Excerpt to read: Begin

Potential functions of Gcs1p during sporulation. Gcs1p is involved in multiple steps of membrane trafficking during sporulation. Gcs1p may aid in the transport of vesicles from the Golgi and/or in vesicle fusion at the site of prospore membrane synthesis. The interrupted arrow indicates that Gcs1p stimulation of Spo14p is most likely indirect. Additionally, Gcs1p functions in endosome-to-vacuole trafficking. Whether this pathway contributes to the sporulation process is uncertain, as indicated by the dashed arrow and question mark.

Localization and modification of Gcs1p during sporulation.

Excerpt to read: End

Required action A: In the excerpt on Gcs1p, what does the interrupted arrow indicate?
Required action B: How does this sentence from the excerpt on Gcs1p read in Spanish: "Additionally, Gcs1p functions in endosome-to-vacuole trafficking."

Data shown: Begin

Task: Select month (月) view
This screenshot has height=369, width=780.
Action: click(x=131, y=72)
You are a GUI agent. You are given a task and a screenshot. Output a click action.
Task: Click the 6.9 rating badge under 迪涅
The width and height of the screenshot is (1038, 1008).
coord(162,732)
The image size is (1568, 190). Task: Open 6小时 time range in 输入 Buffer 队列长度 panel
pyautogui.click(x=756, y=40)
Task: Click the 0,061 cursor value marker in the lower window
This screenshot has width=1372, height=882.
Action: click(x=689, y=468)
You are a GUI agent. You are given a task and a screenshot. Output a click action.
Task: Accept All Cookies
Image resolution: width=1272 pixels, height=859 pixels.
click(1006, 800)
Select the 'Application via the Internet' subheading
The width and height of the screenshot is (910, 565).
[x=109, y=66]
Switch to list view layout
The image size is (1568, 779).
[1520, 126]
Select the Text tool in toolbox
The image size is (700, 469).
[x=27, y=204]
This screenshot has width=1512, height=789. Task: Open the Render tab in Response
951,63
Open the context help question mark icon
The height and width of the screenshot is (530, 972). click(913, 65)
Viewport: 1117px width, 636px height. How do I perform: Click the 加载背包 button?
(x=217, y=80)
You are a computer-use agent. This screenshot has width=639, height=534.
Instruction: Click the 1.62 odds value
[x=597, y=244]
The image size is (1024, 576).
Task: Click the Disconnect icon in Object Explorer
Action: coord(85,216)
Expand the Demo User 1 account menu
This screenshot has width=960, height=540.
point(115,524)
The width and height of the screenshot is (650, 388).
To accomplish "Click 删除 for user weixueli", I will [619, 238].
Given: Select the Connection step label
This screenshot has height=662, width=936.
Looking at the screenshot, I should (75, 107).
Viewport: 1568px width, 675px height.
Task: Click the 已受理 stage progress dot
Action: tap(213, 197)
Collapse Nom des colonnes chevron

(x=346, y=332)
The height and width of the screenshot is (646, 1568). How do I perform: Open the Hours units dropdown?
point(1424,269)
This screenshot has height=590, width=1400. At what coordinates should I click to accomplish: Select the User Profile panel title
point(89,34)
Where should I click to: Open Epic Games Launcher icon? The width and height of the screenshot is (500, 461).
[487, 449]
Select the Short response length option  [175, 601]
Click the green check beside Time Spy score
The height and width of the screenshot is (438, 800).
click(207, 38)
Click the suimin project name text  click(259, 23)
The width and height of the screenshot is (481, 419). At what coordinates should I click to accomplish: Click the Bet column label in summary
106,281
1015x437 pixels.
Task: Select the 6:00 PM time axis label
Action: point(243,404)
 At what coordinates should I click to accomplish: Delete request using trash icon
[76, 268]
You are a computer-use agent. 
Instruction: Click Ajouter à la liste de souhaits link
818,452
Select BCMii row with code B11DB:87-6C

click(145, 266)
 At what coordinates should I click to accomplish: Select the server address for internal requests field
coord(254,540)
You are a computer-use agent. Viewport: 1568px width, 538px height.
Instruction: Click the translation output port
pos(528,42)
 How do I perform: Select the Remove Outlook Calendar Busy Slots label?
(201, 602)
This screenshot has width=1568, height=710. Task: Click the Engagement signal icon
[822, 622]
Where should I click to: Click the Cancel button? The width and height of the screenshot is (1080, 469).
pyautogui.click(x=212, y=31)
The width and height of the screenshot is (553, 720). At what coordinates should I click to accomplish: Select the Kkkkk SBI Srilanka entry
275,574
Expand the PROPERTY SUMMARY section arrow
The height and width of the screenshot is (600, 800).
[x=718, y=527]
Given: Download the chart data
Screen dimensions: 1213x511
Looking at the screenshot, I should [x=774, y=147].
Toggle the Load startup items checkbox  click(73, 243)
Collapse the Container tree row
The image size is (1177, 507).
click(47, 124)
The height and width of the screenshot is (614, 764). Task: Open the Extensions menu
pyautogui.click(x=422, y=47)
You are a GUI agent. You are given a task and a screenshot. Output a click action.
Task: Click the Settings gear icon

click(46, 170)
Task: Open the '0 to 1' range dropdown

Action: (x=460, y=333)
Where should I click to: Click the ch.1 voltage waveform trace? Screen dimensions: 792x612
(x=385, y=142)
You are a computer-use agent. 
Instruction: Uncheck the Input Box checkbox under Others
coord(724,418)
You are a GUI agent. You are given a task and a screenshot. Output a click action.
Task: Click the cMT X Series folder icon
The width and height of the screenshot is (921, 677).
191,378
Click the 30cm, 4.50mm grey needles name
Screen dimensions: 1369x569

Data shown: End

Response A: It indicates that Gcs1p stimulation of Spo14p is most likely indirect.

Response B: Además, Gcs1p funciona en el tráfico del endosoma a la vacuola.